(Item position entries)
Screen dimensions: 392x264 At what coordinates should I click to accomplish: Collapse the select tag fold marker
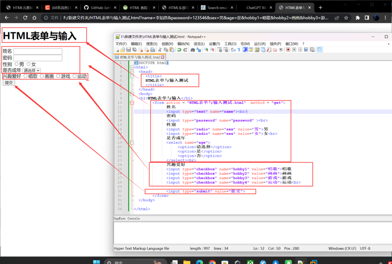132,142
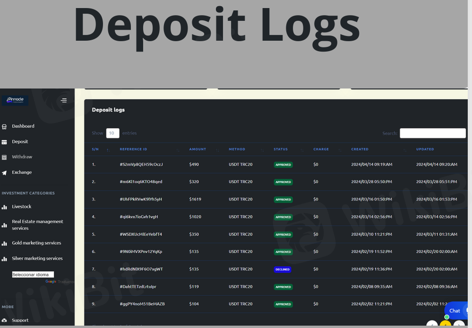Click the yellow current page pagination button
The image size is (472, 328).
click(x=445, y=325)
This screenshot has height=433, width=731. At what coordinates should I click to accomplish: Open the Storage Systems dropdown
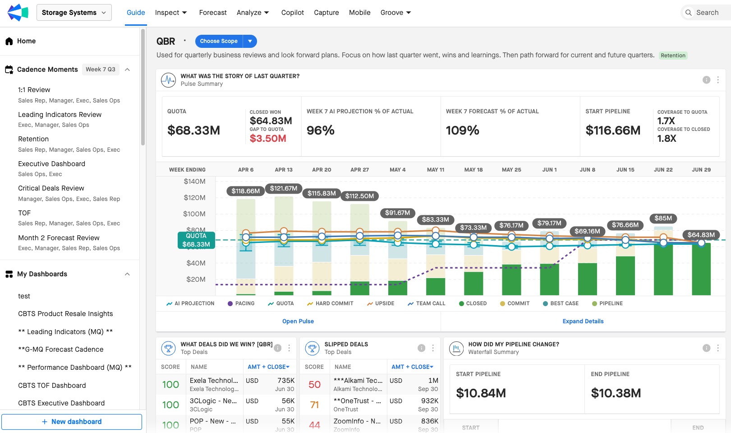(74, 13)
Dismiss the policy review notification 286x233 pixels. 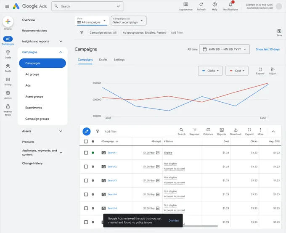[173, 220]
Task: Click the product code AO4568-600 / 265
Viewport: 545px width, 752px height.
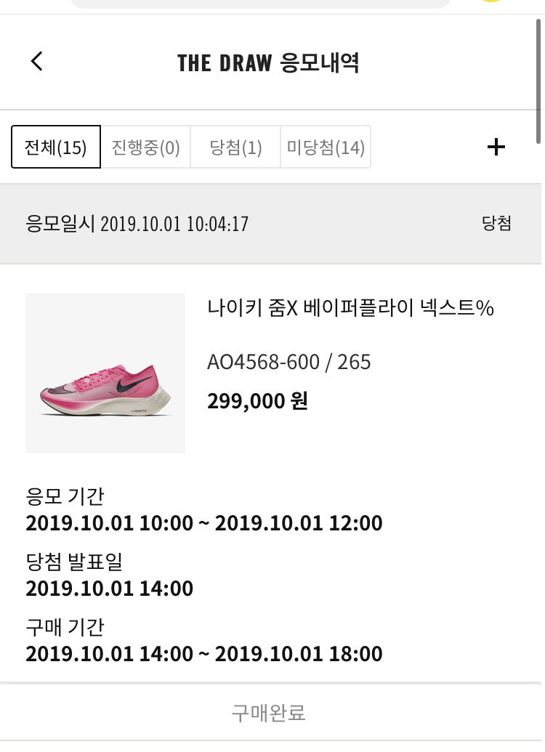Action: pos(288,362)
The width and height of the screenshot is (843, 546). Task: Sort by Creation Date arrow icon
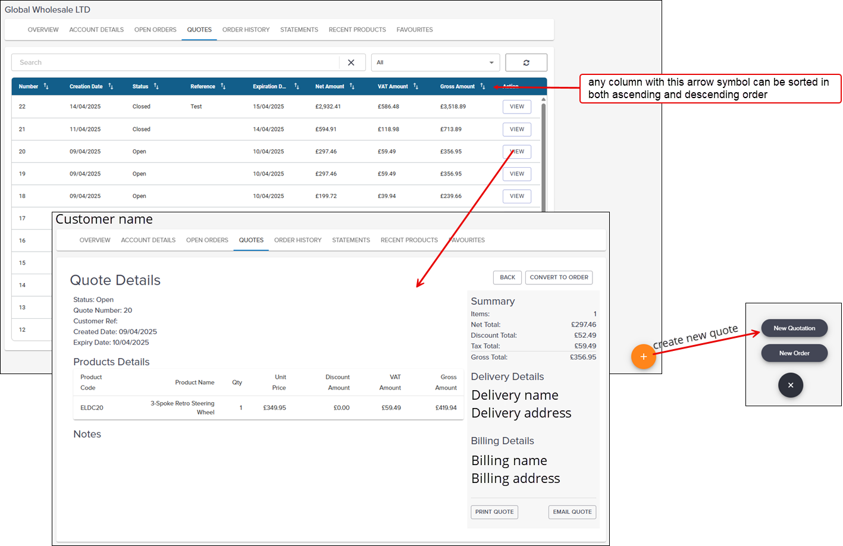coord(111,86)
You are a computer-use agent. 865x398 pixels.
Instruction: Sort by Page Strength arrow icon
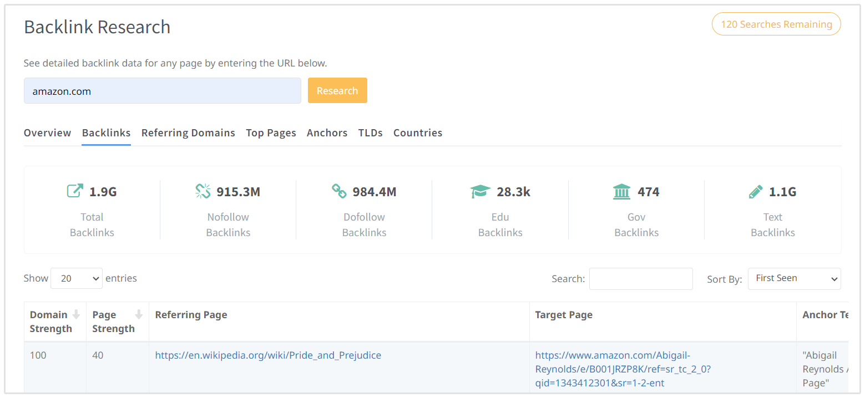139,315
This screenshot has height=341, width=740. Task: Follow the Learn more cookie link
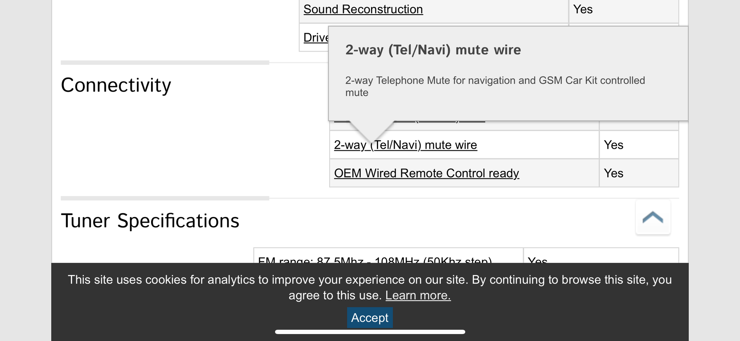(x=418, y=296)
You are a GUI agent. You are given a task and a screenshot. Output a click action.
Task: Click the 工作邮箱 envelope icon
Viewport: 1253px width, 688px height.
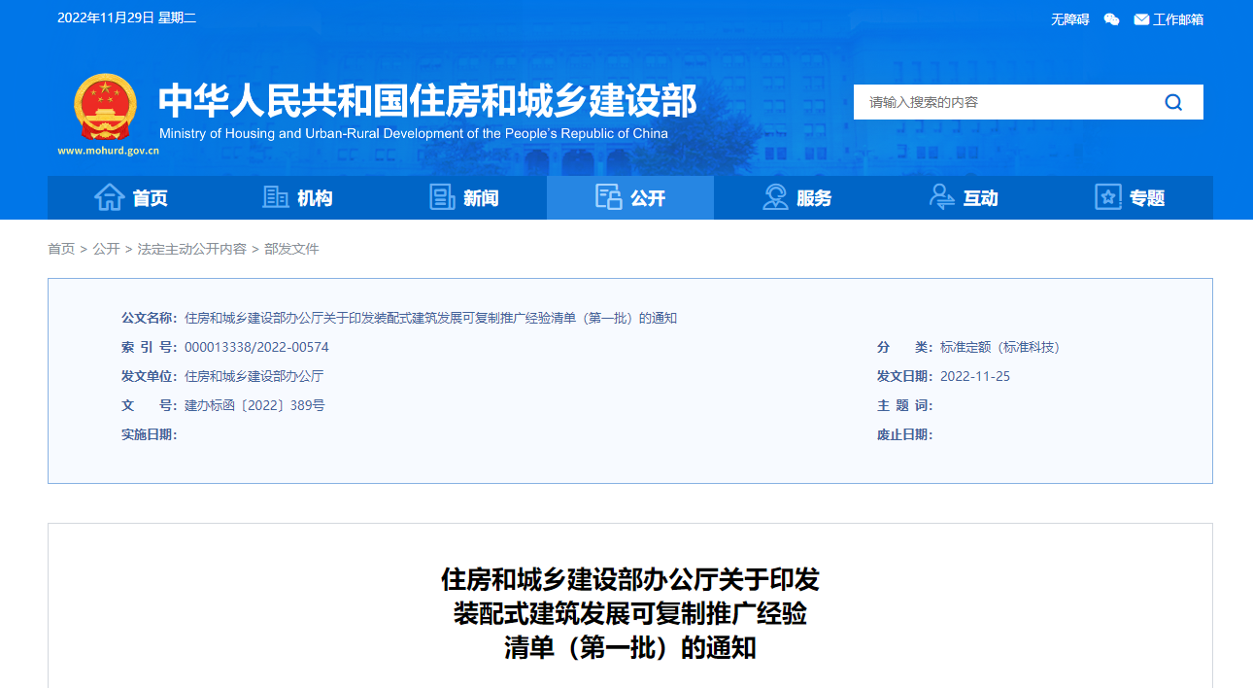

- **Task prompt**
Repeat the rows above verbatim, everything from the line containing "This screenshot has height=341, width=740." down to the end of the rows, including both ends. Omit the pictures from your answer.

- **Exercise solution**
This screenshot has height=341, width=740. Task: Follow the Learn more cookie link
(x=418, y=296)
You are a GUI agent. You are given a task and a screenshot. Output a click action.
Task: Click the 工作邮箱 envelope icon
Viewport: 1253px width, 688px height.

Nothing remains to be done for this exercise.